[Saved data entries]

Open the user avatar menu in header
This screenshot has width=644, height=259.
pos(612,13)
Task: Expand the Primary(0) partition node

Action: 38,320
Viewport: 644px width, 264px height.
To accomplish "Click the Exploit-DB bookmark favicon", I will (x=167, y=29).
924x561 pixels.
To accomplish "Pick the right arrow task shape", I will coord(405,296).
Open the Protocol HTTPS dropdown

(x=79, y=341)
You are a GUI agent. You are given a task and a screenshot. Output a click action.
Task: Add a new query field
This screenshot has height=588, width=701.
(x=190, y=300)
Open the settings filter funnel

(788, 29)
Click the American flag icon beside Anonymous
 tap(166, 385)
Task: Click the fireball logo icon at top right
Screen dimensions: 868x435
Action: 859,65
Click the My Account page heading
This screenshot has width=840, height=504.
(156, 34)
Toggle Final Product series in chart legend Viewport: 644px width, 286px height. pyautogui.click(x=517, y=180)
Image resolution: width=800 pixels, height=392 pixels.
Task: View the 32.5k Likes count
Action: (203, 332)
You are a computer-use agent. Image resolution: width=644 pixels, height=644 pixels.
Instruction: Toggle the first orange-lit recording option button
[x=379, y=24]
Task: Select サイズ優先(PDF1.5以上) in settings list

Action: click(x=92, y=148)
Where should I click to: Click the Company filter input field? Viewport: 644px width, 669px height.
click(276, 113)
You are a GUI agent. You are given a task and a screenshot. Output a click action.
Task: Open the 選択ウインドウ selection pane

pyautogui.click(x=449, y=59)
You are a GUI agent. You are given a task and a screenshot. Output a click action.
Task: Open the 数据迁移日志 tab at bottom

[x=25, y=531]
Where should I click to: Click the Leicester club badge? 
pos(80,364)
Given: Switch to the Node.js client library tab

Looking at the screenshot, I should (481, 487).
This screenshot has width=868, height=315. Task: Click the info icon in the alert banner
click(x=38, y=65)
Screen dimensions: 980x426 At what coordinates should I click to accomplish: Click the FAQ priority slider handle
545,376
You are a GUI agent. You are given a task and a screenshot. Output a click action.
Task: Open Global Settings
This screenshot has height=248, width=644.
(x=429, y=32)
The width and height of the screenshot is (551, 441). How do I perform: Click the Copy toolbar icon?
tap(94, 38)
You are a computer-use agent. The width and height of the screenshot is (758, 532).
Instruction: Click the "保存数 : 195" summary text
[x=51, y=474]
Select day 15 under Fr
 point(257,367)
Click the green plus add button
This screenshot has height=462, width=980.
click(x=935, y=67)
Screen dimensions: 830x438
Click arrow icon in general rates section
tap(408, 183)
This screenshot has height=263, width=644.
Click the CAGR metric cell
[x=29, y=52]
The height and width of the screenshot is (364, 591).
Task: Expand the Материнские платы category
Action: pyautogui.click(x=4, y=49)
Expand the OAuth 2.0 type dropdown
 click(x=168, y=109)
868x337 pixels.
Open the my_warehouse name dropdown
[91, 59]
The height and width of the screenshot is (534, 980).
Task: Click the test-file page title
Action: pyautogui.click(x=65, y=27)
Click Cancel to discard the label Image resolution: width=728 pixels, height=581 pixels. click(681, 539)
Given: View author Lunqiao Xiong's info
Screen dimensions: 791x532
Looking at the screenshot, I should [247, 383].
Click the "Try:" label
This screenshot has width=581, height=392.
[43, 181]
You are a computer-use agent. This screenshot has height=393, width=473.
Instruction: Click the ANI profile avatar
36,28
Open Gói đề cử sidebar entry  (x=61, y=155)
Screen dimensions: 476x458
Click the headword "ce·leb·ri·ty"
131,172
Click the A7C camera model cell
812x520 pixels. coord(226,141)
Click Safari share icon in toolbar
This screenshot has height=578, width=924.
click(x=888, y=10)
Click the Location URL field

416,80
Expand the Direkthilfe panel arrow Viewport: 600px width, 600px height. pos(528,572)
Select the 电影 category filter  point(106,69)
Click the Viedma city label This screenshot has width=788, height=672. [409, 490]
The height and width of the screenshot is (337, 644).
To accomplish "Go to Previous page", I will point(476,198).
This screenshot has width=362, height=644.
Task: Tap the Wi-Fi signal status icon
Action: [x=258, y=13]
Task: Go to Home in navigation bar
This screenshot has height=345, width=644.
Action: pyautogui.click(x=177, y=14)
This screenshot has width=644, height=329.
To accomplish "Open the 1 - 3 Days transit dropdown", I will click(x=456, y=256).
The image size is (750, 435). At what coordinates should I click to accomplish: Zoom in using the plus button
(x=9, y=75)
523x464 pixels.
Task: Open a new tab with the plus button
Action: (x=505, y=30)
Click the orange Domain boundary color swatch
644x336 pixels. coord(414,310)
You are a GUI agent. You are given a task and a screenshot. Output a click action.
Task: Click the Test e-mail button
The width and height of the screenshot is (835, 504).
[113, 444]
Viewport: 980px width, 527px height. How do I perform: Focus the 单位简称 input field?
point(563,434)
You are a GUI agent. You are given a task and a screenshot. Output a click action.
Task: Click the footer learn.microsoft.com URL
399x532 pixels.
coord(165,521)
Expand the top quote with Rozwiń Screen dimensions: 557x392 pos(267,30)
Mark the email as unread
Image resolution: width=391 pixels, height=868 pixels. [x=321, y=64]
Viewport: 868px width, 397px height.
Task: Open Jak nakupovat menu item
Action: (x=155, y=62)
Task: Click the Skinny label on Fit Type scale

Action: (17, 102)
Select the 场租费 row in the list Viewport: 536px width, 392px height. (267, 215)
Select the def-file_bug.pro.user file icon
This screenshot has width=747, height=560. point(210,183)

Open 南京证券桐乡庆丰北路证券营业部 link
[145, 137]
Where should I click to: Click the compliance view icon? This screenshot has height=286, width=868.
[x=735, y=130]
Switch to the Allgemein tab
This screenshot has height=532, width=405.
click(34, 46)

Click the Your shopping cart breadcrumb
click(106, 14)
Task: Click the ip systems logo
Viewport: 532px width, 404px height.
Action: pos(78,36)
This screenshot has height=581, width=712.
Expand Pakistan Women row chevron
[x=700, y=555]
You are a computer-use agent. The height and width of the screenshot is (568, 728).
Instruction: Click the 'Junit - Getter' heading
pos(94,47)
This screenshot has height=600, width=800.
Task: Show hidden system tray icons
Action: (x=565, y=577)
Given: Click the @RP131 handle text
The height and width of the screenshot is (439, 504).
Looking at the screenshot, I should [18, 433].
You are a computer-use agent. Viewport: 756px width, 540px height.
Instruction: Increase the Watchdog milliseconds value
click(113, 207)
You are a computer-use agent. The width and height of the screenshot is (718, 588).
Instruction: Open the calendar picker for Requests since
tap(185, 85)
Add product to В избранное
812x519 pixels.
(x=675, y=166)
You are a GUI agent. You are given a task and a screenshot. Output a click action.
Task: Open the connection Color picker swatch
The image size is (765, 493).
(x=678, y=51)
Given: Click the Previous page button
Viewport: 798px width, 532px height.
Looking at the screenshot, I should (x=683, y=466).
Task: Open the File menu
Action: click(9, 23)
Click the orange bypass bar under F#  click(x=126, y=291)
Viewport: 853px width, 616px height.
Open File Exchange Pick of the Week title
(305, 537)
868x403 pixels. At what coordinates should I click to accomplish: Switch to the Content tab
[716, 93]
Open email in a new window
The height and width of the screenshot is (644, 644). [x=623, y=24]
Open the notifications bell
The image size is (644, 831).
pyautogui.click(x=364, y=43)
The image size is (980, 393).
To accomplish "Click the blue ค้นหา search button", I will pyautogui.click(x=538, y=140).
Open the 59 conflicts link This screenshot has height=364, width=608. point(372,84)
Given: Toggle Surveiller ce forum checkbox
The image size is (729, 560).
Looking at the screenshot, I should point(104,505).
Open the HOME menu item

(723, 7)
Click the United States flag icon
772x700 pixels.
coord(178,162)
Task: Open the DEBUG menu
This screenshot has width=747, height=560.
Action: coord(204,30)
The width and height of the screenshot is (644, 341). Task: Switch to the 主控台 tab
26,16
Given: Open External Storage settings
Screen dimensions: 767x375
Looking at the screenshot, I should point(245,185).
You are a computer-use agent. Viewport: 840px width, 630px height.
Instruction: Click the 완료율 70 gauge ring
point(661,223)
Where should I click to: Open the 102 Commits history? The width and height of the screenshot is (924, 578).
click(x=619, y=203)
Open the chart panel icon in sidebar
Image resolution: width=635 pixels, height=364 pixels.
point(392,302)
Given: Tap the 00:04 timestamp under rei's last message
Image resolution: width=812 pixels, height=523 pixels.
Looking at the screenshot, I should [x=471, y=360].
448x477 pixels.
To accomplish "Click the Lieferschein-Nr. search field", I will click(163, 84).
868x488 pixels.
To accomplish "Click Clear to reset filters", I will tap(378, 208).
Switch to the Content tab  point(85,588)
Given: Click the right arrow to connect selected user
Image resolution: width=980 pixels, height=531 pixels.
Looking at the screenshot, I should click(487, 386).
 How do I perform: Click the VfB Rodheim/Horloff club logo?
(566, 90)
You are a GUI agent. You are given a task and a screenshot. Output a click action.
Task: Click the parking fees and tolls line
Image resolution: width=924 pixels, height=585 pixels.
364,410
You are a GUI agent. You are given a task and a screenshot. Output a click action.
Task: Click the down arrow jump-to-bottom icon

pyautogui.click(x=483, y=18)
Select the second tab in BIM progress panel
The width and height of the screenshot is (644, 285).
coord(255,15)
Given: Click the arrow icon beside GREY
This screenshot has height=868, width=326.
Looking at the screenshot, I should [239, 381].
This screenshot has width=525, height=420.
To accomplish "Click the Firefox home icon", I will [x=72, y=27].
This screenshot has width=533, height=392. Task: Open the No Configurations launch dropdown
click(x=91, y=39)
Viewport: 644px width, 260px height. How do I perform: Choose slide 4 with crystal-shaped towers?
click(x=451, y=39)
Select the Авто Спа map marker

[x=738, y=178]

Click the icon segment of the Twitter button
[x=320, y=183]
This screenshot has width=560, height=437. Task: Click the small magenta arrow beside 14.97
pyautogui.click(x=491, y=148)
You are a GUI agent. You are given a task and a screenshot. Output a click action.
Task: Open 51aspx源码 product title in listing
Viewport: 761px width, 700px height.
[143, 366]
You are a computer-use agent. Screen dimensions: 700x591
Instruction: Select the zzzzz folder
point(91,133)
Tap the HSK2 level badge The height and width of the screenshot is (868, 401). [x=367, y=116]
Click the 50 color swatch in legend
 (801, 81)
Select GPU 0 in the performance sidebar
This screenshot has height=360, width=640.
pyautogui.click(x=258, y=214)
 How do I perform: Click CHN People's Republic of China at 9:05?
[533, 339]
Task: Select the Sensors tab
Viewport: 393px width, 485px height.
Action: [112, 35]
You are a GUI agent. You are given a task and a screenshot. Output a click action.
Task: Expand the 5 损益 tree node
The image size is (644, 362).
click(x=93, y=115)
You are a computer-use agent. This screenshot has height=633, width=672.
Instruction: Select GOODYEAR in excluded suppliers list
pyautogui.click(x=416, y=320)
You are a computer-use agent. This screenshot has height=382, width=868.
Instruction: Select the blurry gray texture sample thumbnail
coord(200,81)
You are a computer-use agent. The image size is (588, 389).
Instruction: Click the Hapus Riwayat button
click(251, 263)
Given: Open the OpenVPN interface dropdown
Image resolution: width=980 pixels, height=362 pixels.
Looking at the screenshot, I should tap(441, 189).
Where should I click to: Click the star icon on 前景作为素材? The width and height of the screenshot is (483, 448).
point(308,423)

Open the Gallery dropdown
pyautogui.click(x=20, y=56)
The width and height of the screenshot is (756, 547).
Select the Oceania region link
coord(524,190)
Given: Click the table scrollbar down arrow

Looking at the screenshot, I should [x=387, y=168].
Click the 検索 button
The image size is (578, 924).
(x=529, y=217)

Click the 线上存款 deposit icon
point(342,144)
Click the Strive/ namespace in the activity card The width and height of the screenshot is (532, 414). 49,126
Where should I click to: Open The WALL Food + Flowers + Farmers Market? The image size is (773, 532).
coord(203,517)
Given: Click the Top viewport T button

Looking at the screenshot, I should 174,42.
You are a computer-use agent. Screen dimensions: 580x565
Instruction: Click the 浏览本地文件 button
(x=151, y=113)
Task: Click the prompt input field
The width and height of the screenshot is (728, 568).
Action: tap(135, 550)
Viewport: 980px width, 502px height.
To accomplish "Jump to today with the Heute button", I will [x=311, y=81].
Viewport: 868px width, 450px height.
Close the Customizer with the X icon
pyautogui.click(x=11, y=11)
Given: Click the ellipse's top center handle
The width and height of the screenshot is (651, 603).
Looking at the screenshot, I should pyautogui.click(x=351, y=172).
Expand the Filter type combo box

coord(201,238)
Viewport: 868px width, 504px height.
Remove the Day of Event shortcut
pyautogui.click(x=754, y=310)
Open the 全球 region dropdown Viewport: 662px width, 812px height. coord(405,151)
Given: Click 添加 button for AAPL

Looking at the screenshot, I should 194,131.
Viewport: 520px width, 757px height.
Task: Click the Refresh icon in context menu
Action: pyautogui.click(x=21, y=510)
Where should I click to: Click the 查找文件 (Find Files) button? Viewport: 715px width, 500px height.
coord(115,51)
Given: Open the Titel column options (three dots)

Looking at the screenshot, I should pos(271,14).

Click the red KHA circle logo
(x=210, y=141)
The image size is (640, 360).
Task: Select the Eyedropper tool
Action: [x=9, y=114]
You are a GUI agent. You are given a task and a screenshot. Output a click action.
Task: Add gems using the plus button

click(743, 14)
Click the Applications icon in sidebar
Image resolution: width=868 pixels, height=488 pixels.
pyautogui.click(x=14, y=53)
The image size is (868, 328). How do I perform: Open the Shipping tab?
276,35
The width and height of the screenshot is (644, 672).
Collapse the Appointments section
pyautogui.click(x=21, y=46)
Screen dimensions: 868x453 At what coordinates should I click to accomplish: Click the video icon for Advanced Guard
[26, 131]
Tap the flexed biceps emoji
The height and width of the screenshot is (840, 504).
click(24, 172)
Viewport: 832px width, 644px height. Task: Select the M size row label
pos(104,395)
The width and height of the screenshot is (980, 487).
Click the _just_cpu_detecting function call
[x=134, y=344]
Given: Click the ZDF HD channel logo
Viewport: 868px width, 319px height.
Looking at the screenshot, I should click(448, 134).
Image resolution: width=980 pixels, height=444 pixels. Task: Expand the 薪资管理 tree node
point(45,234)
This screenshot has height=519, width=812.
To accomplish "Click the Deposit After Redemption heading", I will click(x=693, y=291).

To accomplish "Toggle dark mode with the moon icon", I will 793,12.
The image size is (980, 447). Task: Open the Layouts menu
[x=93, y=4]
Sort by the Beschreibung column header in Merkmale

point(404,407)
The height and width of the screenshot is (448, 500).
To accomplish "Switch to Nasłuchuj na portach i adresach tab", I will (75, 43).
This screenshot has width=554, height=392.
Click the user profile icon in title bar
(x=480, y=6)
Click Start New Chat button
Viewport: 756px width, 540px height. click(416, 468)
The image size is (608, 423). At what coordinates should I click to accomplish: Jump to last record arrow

WHAT YOU WILL DO » Only those lines of the entries above that run from the line containing "Task: Click the prompt input field" to the line containing "Viewport: 868px width, 504px height.", both included, should be transcribed exactly.

EXERCISE OUTPUT »
Task: Click the prompt input field
The width and height of the screenshot is (728, 568).
Action: tap(135, 550)
Viewport: 980px width, 502px height.
To accomplish "Jump to today with the Heute button", I will [x=311, y=81].
Viewport: 868px width, 450px height.
Close the Customizer with the X icon
pyautogui.click(x=11, y=11)
Given: Click the ellipse's top center handle
The width and height of the screenshot is (651, 603).
Looking at the screenshot, I should pyautogui.click(x=351, y=172).
Expand the Filter type combo box

coord(201,238)
Viewport: 868px width, 504px height.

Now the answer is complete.